The specific delivery method of crop protectants must be considered to address the problem of pesticide drift from aerial applications. Crop dusters utilize a spray system for liquid protectants called spray booms, which are currently mounted fixed approximately 10 inches vertically and 6 inches horizontally away from the wing’s trailing edge under the plane. Studies have shown that there are measurable advantages in lowering the spray boom to avoid turbulence, increase application area (technically referred to as swath width) and reduce unintended pesticide drift. Since the spray boom positioning has a significant effect on controlling the problem, the main focus of this project will be to design a mechanical boom that is able to adjust its positioning in order to reduce pesticide drift and increase application precision. The main physical constraints of this solution include fitting the device under the plane’s wings (50’ x 6’) and designing a mechanism that can withstand stresses from flying speeds of 150 mph. The goals of this project will be determined based on the ability to control product drift without hindering piloting applications.
The main obstacles that we will probably encounter ourselves with is finding a method on how to adequately lower and control the boom in a stable manner. This would involve designing a mechanism to control the height and rotating axis of the boom while considering the flight stresses and air flow. Another obstacle would be finding an accurate way to test and verify the results, in which a decision would have to be made on whether a scaled analysis or some other form of full scale analysis would be used. This also includes the challenge of finding a way to emulate the device in flight to validate the solution based on the previous decision. One other significant issue would be finding a way to provide power to the device. The device could be powered using the same method as the boom pump using the airflow of the plane, which would require designing the power system.
Citations:
Lori Tyler Gula, Researchers Helping Protect Crops From Pests, National Institute of Food and Agriculture. Available at: https://www.nifa.usda.gov/about-nifa/blogs/researchers-helping-protect-crops-pests (Accessed: 09 September 2023).

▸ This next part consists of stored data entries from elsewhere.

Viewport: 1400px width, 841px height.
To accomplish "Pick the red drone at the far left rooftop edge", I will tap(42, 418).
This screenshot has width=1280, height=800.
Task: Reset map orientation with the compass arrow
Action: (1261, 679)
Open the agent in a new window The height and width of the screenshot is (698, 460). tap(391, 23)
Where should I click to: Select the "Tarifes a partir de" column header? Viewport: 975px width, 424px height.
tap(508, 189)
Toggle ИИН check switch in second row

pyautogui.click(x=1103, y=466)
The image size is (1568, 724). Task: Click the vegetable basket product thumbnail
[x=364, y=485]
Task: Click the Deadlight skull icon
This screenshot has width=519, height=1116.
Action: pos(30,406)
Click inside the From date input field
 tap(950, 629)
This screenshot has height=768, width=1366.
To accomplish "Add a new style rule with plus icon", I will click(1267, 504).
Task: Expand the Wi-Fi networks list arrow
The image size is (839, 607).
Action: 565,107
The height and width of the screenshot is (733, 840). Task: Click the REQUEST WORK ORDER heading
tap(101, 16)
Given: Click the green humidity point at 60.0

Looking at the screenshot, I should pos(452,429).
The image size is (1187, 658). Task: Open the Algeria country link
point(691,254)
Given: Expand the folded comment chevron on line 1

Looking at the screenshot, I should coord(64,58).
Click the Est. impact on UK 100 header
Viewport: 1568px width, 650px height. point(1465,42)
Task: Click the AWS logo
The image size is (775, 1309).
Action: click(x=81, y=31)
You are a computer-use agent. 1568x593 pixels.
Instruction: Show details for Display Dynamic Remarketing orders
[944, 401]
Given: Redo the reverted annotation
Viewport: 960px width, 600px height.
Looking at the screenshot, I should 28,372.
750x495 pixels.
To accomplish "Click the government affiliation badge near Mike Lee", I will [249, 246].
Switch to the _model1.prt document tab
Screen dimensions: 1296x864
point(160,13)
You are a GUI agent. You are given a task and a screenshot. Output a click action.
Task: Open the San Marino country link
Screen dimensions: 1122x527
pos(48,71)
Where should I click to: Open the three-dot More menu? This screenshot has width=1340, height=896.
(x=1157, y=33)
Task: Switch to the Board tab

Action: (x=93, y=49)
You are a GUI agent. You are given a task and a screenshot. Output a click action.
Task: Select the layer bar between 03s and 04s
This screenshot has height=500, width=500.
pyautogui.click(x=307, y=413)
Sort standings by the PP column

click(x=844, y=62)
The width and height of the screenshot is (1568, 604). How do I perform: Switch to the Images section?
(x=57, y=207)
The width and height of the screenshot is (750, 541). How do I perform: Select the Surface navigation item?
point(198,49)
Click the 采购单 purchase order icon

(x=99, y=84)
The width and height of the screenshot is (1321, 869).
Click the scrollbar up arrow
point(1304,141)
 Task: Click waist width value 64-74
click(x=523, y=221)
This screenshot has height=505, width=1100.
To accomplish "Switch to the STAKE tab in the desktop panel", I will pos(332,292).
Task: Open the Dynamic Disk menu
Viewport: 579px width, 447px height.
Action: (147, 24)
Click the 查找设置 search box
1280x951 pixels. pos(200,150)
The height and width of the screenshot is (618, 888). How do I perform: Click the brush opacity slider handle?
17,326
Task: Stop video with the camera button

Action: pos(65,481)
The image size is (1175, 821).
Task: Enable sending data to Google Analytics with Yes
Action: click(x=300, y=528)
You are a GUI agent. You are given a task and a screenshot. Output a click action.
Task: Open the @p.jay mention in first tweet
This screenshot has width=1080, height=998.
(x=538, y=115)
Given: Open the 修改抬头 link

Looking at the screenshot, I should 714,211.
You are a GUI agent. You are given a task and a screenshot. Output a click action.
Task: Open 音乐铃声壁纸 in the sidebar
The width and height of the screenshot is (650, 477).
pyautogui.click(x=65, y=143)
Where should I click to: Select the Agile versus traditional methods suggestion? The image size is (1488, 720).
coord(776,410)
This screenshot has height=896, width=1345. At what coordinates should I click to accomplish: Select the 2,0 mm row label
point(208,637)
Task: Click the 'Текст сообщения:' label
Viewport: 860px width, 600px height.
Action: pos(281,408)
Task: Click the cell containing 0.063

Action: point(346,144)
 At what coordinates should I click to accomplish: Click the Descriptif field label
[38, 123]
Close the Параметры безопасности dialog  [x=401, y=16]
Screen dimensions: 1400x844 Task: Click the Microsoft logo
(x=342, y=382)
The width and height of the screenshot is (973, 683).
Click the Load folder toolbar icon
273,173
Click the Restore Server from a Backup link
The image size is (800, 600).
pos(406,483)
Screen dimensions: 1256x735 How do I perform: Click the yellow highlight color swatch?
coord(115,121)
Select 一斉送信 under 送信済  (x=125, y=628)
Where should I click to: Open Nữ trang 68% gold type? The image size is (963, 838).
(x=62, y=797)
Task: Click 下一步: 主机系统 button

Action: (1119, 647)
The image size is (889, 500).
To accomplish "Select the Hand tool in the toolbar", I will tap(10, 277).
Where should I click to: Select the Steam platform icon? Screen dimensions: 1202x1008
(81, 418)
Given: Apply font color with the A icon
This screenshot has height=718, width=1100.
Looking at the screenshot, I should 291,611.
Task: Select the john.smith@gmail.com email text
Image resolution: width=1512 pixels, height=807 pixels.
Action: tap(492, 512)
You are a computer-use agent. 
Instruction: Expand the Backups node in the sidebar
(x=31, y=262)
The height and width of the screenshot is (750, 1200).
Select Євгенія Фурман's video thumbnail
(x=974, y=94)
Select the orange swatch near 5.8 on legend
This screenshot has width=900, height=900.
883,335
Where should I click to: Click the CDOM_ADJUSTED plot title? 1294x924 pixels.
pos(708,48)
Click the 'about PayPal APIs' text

Tudi M;Daniel Ruan H;Wang L;Lyu J;Sadler R;Connell D;Chu C;Phung DT; Agriculture Development, pesticide application and its impact on the environment, International Journal of Environmental Research and Public Health. Available at: https://pubmed.ncbi.nlm.nih.gov/33513796/ (Accessed: 09 September 2023).
Richardson, W. B. Equipment Setup for Aerial Application of Liquid Pesticides. Available at: https://www.lsuagcenter.com/~/media/system/6/0/a/d/60ad7c66df006c9949b583471c5ec5f4/pub3160liquidpesticideslowres.pdf (Accessed: 09 September 2023).
New Aerial Application Equipment Guide. Available at: https://www.fs.usda.gov/t-d/pubs/htmlpubs/htm03712826/page05.php (Accessed: 09 September 2023).
Gregg, Peter & Socorro, Alice & Hawes, Anthony & Binns, Matthew. (2016). Developing Bisexual Attract-and-Kill for Polyphagous Insects: Ecological Rationale versus Pragmatics. Journal of Chemical Ecology. 42. 10.1007/s10886-016-0725-8.
At-802A – Agriculture Aircraft (2021) Air Tractor. Available at: https://airtractor.com/aircraft/at-802a/ (Accessed: 09 September 2023).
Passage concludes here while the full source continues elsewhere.